Source: Harvard School of Public Health,  February 10, 2004

Study Identifies A Novel Biomarker For Type 2 Diabetes

Boston, MA – In the first large study to assess iron stores and risk of type 2 diabetes in an apparently healthy population, researchers from the Harvard School of Public Health (HSPH) found that higher iron stores were associated with significantly elevated risk of type 2 diabetes, independent of other known diabetes risk factors.  Higher iron stores were assessed by measuring blood concentrations of ferritin (a protein that stores iron in the body). The findings appear in the February 11, 2004 issue of the Journal of the American Medical Association (JAMA).

More than 32,800 women participants were selected from the on-going Brigham and Women’s Hospital-based Nurses’ Health Study, who had provided blood samples between 1989 and 1990 and were free of diabetes, cardiovascular disease and cancer. Over a ten year span of follow-up, participants provided information on diet and lifestyle via questionnaires. Some 698 women were diagnosed with type 2 diabetes during the course of the study with a total of 716 healthy women selected as controls.

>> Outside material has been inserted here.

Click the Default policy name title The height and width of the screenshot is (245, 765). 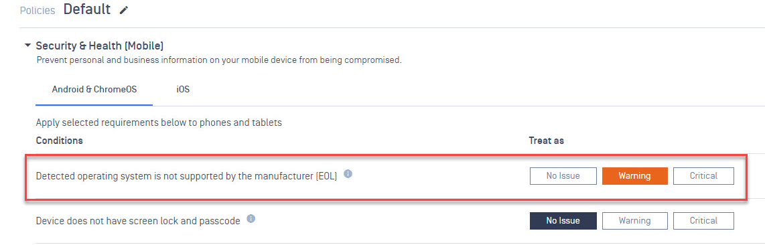(87, 9)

Compared with the healthy controls, women who developed type 2 diabetes during the course of the study had significantly elevated ferritin levels when blood samples were initially drawn.  Compared with women with the lowest ferritin concentration, those with higher ferritin levels had a nearly 3-fold increased risk of developing type 2 diabetes during the 10 years of follow-up.  The researchers measured another biomarker, transferrin receptors in the blood (transferrin acts as a carrier for iron in the bloodstream). Lower transferrin receptors/ferritin ratio also reflects increased iron storage in the body.  Those with the lowest transferrin receptors/ferritin ratio had a relative risk more than 2.5 times higher for onset of type 2 diabetes compared to those in the study with the highest ratio. Adjusting for obesity and other diabetes risk factors including family history of diabetes, physical activity, smoking status, alcohol consumption and diet, did not change the results.

The researchers noted that although previous small studies documented a relationship between body iron stores and diabetes risk, this is the first large prospective study relating iron stores and future risk of developing type 2 diabetes in a healthy population.  Adequate iron is important for health because it is essential for oxygen transport and cell functions.  Excess levels of iron, however, can increase cellular oxidative stress and damage tissues because it is a potent pro-oxidant.  This may lead to insulin resistance and abnormal glucose metabolism, elevating risk of type 2 diabetes.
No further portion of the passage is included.